▶ **PROBLEM STATEMENT**
Within the records, how many lines hold the word "heading"? State that number alone.

▶ **Records excerpted from a collection**

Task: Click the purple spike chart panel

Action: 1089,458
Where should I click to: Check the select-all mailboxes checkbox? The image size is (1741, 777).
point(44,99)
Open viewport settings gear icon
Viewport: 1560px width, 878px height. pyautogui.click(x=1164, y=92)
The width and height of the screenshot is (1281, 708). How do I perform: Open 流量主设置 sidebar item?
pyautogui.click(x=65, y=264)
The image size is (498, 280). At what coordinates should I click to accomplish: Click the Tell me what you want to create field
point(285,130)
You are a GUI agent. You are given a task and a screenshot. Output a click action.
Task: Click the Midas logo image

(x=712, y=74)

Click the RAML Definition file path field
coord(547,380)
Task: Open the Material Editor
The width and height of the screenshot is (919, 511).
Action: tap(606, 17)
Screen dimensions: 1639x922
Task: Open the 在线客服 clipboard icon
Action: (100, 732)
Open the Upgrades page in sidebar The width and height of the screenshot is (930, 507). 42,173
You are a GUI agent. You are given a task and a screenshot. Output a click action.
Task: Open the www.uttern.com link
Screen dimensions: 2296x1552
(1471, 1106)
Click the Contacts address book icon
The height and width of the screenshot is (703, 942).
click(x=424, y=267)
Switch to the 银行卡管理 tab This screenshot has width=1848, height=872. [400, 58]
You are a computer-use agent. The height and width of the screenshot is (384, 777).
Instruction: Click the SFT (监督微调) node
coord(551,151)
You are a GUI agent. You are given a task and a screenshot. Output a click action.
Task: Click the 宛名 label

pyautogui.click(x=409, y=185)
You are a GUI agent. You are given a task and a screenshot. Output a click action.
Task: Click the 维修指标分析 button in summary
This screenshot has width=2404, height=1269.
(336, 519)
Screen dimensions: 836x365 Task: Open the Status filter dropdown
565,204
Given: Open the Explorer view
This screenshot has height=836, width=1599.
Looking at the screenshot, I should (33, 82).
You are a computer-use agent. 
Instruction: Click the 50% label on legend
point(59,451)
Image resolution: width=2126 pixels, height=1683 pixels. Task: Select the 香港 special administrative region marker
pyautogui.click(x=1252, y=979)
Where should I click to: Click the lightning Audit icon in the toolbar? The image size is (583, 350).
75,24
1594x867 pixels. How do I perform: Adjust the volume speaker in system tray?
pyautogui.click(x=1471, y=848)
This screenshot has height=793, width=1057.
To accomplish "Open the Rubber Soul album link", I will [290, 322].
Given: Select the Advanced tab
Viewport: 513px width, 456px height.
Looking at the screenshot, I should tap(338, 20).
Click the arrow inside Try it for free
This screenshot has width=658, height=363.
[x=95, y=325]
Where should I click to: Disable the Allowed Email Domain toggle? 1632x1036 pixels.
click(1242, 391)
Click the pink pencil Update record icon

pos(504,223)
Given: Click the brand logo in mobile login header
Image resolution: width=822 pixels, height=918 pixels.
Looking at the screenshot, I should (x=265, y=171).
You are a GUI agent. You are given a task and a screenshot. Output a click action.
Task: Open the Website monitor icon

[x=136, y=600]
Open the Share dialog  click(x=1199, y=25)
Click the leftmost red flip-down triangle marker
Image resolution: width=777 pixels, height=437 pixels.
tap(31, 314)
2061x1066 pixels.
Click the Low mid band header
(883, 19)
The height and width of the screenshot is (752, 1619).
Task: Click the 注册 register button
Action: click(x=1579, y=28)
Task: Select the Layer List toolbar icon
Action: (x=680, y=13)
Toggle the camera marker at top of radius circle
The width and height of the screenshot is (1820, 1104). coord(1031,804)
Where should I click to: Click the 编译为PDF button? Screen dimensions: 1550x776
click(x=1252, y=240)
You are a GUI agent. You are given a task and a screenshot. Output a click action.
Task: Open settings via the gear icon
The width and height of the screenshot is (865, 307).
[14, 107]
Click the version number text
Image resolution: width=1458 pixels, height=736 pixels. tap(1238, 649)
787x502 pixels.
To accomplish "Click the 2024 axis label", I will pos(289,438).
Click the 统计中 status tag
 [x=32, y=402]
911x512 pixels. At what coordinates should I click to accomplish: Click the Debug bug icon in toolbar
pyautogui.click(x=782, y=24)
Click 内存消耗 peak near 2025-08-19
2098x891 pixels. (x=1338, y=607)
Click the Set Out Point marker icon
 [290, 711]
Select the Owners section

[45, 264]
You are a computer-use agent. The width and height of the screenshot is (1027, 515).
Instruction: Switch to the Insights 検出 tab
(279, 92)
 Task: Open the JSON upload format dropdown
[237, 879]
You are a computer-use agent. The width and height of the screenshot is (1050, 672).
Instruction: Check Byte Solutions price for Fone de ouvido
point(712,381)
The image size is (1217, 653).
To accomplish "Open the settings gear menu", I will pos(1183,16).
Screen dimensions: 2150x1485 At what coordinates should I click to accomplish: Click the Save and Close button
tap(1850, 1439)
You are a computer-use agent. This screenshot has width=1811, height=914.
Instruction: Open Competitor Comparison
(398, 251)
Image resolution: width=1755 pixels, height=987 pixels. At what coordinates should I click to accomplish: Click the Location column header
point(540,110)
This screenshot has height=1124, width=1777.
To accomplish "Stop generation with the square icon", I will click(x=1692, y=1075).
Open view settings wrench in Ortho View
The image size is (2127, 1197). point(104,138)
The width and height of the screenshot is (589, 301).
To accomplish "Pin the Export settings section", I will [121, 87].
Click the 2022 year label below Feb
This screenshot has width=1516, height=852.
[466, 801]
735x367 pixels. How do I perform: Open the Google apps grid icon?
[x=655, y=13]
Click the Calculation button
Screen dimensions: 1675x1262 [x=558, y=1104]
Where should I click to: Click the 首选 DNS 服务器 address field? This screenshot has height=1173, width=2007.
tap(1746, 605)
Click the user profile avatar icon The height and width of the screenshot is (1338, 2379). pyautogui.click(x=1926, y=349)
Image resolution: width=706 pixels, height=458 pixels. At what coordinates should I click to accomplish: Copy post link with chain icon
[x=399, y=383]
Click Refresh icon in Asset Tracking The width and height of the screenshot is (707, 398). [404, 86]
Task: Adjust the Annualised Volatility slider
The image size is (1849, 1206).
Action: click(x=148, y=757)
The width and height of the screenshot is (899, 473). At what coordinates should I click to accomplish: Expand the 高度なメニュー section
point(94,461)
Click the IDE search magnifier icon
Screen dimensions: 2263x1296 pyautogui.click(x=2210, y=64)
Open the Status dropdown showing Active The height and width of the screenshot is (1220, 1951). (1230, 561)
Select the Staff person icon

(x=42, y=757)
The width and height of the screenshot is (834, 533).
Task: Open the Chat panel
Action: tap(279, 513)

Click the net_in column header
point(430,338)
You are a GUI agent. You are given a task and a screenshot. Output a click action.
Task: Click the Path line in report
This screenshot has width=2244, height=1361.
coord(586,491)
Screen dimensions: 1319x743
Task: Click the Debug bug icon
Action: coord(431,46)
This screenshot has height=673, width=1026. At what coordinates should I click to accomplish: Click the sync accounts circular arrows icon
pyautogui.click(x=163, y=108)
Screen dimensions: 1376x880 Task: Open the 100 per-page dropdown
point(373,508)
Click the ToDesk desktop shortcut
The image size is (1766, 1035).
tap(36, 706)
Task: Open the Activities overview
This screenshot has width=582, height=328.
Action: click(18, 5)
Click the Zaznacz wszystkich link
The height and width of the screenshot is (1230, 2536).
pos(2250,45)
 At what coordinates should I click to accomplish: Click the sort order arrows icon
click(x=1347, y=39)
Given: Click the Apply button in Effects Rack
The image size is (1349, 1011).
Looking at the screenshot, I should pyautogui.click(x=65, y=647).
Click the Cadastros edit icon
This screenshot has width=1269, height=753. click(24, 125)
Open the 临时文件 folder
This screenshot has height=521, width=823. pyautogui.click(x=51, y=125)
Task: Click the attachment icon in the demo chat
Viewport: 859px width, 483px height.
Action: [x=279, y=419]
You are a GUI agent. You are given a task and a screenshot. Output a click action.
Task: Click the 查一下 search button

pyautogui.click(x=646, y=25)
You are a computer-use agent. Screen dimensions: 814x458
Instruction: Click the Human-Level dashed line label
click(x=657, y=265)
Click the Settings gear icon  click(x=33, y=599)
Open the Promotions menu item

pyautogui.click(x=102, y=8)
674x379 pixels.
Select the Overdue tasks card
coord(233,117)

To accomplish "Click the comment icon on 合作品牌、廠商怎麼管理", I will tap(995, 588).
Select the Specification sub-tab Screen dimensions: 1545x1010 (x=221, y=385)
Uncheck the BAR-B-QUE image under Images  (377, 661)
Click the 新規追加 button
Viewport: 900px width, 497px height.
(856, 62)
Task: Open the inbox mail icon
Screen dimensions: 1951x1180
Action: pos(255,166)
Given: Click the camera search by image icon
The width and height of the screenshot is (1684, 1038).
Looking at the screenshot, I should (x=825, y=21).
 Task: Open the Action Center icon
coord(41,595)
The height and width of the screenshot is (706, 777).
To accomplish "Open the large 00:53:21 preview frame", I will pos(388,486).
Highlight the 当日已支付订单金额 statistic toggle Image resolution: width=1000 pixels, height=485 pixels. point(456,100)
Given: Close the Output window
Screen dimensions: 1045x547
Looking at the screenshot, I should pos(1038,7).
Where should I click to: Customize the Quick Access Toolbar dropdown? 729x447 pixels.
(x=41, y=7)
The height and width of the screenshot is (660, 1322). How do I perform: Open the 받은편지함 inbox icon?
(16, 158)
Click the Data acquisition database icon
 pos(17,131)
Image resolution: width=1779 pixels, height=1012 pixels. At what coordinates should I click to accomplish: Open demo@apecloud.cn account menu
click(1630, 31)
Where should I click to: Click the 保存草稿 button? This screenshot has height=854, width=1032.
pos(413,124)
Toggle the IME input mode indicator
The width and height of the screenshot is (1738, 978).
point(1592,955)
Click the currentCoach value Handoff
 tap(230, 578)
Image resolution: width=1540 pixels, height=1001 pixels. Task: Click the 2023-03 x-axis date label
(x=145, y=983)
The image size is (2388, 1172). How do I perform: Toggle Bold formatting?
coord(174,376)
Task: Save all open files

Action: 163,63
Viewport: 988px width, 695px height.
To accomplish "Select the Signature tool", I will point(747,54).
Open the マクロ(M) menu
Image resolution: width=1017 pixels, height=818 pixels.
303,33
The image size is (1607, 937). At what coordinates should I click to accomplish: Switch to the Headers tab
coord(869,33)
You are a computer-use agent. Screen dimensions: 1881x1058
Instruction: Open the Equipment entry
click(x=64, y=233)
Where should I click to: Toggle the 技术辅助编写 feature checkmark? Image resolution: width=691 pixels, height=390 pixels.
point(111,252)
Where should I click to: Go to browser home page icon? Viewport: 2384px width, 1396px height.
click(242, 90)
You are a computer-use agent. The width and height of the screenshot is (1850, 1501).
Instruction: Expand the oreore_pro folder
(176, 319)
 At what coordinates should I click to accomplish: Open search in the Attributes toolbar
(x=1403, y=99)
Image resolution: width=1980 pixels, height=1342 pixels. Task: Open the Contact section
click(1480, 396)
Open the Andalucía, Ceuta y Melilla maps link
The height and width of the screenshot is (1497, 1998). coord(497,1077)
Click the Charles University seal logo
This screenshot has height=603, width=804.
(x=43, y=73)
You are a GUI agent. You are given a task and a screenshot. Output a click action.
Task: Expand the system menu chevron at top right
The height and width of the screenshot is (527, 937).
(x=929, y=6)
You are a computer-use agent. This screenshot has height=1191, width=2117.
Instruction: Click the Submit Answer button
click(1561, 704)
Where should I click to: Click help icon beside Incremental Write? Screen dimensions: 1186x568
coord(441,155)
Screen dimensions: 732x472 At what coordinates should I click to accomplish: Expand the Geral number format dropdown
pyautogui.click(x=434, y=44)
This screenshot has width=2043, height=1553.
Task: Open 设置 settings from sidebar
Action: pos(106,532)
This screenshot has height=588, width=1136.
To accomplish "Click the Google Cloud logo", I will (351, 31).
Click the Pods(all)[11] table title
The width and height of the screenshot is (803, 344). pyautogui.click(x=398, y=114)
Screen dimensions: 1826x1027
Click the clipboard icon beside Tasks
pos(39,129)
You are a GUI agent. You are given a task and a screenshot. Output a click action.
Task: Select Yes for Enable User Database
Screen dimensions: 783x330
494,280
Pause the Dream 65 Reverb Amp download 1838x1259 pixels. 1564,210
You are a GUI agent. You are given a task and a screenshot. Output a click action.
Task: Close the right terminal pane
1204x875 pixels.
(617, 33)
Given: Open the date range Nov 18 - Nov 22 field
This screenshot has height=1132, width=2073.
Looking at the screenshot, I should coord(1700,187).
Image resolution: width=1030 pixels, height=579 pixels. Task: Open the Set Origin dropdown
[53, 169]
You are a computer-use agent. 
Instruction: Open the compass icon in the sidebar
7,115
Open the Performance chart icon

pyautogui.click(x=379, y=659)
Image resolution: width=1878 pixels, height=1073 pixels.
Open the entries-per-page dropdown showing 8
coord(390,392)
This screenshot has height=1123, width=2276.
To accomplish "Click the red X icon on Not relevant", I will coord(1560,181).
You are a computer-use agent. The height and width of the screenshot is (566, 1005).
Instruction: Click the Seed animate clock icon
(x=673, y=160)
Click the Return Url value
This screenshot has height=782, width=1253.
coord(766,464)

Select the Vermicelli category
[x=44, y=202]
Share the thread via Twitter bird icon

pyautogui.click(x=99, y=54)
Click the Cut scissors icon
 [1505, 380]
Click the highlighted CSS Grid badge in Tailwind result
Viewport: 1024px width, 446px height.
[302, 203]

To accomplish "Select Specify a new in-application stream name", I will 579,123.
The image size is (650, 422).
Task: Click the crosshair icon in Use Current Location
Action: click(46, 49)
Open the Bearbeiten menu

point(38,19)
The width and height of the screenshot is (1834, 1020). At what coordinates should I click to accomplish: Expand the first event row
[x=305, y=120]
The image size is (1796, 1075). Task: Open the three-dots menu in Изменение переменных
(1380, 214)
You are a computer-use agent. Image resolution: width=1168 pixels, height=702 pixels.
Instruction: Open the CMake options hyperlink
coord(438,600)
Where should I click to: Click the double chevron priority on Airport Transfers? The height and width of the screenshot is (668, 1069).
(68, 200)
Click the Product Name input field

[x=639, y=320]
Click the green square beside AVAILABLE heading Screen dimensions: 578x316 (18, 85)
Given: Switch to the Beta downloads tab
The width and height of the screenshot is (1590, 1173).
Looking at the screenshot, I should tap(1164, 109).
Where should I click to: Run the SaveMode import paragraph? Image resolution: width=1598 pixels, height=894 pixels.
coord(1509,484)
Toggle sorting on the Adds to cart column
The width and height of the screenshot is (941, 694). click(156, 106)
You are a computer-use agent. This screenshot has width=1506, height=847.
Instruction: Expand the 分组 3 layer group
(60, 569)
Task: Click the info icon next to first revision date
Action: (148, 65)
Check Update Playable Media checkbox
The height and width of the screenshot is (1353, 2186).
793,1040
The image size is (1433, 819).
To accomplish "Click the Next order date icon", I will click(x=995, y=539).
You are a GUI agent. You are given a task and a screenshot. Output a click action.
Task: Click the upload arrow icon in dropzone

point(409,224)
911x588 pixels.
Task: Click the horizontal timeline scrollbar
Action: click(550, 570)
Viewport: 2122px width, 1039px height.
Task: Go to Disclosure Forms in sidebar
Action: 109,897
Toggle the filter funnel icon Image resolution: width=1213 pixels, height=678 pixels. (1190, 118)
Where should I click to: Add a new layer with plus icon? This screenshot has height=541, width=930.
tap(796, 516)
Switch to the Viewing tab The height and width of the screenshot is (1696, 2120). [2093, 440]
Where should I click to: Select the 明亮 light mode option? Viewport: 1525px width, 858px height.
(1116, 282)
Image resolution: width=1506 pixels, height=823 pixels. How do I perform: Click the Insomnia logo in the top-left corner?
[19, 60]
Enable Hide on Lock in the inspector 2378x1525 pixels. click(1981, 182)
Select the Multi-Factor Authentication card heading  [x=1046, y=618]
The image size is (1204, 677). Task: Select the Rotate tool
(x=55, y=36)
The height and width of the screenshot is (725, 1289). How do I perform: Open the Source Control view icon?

▶ **SOLVED EXERCISE**
2